SEs can be created in the following ways:
- By merger of national companies from different member states
- By the creation of a joint venture between companies (or other entities) in different member states
- By the creation of a SE subsidiary of a national company
- By the conversion of a national company into an SE
The regulation is complemented by the Council Directive supplementing the Statute for a European Company with regard to the involvement of employees (adopted October 8 2001; OJ L 294, 10/11/2001, pp. 22-32). The directive establishes rules on worker involvement in the management of the SE.
EU member states differ in the degree of worker involvement in corporate management. In Germany, most large corporations are required to allow employees to elect a certain percentage of seats on the board of directors. Other member states, such as the UK, have no such requirement, and furthermore in these states such practices are largely unknown and considered a threat to the rights of management. In states with these provisions, the corporation has two boards, a management board (which handles the day-to-day operation of the company) and the supervisory board (which elects and oversees the management board, and reports back to shareholders and employees). This division is effected in part to avoid direct involvement of employee representatives in day-to-day management. Companies in states without worker involvement provisions tend to have unitary boards of directors instead.
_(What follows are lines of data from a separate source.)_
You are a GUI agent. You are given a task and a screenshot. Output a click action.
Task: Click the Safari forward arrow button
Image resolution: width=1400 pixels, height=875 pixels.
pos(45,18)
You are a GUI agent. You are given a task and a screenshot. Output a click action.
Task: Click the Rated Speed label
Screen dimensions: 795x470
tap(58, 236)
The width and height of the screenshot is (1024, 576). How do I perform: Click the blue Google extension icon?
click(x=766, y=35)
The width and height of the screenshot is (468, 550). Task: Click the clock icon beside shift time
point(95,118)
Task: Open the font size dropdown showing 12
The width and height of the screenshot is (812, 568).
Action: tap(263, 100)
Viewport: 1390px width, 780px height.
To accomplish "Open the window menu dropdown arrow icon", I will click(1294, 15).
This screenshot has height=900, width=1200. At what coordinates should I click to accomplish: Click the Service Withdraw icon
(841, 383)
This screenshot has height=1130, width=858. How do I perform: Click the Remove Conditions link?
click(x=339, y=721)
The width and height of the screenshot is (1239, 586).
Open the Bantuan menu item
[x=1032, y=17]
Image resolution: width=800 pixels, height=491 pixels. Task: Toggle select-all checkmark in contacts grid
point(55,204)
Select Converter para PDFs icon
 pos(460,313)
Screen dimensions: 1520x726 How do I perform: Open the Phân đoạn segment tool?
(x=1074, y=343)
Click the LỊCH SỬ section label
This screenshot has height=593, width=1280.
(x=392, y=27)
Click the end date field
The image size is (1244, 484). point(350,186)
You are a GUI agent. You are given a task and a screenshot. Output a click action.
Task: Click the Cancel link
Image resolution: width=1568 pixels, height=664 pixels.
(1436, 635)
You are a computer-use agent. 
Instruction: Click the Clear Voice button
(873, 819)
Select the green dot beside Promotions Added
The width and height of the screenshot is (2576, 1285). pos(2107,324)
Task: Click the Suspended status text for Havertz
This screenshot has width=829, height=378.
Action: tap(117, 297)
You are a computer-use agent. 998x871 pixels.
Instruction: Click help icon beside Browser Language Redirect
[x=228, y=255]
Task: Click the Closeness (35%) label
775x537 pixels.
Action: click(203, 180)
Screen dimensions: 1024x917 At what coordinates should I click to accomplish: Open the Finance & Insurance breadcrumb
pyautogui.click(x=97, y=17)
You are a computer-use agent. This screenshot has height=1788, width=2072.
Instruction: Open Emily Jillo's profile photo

These differing traditions of worker involvement have held back the adoption of the Statute for over a decade. States without worker involvement provisions were afraid that the SE might lead to having such provisions being imposed on their companies; and states with those provisions were afraid they might lead to those provisions being circumvented.
A compromise, contained in the Directive, was worked out as follows: worker involvement provisions in the SE will be decided upon by negotiations between employees and management before the creation of the SE. If agreement cannot be reached, provisions contained in the Directive will apply. The Directive provides for worker involvement in the SE if a minimum percentage of employees from the entities coming together to form the SE enjoyed worker involvement provisions. The Directive permits Member States to not implement these default worker involvement provisions in their national law, but then an SE cannot be created in that member state if the provisions in the Directive would apply and negotiations between workers and management are unsuccessful.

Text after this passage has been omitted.